J'entends souvent quand des personnes témoignent de maltraitances médicales, psy, policières et judiciaires que dénoncer les problèmes qu'il peut y avoir dans ces diverses institutions peut être dissuasif et même la faire angoisser, surtout si la personne s'y sent obligé (surtout pour l'aspect judiciaire) ou quand on ne peux plus faire autrement avant que cela devient trop grave(surtout pour l'aspect médical).

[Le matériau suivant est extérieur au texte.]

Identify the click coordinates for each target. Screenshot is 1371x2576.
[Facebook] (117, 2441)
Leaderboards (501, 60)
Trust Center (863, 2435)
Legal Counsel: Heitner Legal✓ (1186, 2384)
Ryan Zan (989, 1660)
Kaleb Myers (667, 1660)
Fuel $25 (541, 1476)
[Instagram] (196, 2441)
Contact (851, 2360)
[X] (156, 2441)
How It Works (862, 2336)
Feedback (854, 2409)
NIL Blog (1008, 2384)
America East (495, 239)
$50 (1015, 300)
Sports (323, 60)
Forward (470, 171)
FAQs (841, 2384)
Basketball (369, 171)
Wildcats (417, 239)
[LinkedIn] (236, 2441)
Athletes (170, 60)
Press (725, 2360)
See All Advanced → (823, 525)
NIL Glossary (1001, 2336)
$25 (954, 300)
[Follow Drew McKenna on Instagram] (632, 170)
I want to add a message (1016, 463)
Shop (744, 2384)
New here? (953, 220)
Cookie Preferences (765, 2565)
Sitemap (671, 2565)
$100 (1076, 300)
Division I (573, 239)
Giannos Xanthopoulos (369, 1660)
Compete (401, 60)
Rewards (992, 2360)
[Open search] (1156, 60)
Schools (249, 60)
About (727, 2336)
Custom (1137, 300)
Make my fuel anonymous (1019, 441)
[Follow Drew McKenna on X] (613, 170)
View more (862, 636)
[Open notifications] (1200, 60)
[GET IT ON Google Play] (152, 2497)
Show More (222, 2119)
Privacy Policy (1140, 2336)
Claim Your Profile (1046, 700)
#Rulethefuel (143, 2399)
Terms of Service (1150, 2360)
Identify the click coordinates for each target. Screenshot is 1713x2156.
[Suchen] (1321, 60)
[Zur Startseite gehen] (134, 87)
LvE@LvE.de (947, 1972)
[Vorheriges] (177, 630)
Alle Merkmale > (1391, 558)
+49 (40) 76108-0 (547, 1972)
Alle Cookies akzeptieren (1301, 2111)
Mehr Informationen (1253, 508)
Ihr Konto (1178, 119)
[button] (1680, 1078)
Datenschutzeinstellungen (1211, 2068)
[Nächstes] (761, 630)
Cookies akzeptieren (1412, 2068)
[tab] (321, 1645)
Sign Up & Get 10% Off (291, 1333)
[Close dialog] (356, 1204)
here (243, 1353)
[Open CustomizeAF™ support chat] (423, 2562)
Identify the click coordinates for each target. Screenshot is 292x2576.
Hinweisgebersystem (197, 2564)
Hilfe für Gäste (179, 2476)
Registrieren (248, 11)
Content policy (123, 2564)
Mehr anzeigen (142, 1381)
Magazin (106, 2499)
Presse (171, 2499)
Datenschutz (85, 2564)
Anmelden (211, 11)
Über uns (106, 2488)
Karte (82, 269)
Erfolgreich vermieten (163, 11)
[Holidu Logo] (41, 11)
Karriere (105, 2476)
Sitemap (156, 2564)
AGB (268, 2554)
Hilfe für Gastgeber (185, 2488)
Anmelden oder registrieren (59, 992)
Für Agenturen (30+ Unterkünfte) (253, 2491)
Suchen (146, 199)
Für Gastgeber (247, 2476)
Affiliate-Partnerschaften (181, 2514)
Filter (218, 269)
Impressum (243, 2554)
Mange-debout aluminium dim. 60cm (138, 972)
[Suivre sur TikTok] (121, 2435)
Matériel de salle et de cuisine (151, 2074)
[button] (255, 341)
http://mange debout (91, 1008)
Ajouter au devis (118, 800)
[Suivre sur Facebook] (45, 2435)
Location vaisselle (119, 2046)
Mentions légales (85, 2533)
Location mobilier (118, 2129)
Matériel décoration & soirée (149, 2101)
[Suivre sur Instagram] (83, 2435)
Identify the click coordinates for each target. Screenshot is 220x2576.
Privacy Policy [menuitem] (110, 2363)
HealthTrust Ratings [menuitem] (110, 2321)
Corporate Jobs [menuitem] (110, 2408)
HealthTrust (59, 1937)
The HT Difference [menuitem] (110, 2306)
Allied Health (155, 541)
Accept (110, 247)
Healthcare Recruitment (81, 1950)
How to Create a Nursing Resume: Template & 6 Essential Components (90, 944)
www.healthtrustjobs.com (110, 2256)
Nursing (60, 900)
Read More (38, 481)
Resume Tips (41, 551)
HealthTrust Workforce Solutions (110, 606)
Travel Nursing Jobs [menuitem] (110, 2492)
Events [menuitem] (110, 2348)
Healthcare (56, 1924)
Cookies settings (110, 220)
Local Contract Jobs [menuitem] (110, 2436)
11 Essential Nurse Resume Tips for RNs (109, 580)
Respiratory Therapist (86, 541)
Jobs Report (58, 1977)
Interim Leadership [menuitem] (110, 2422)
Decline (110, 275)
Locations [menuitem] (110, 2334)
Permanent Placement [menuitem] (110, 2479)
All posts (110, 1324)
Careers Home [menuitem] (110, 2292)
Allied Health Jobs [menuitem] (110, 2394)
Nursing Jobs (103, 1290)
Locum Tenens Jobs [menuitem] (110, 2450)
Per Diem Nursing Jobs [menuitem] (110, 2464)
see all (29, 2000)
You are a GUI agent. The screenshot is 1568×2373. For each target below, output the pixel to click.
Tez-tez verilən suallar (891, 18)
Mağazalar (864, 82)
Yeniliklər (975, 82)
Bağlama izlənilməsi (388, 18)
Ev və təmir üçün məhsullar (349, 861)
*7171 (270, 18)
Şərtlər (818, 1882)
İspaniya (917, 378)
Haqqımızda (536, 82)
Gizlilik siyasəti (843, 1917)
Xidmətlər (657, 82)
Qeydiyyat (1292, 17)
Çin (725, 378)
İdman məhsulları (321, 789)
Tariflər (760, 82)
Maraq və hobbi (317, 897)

Cela incite certaines personnes à faire des #NotAll pour faire en sorte de montrer qu'il y en a des biens quand même et redonner un peu l'espoir que ce n'est pas à 100% pourri.
Le problème, hormis la silenciation de la personne, c'est qu'au final, on abandonne la critique systémique parce que oui, le problème est systémique et que même si "il y en a des biens", il y en a beaucoup trop de pourris et surtout qui sont en totale impunité.

college-montaigne-temoignages-culture-viol

Pour les personnes travaillant dans les milieux concernés : au lieu de vous époumoner dans des #NotAll , soyez de vrais alliés, dénoncer les problèmes que vous voyez au lieu de faire l'autruche, soutenez les victimes jusque dans les démarches à faire pour dénoncer même si vous allez mettre pas mal de vos collègues, consoeurs-frères à dos, éviter le victim blaming car non, ce n'est pas normal d'avoir peur d'aller chez le médecin, le psy, les flics et les juges (en tant que victime pour les 2 derniers)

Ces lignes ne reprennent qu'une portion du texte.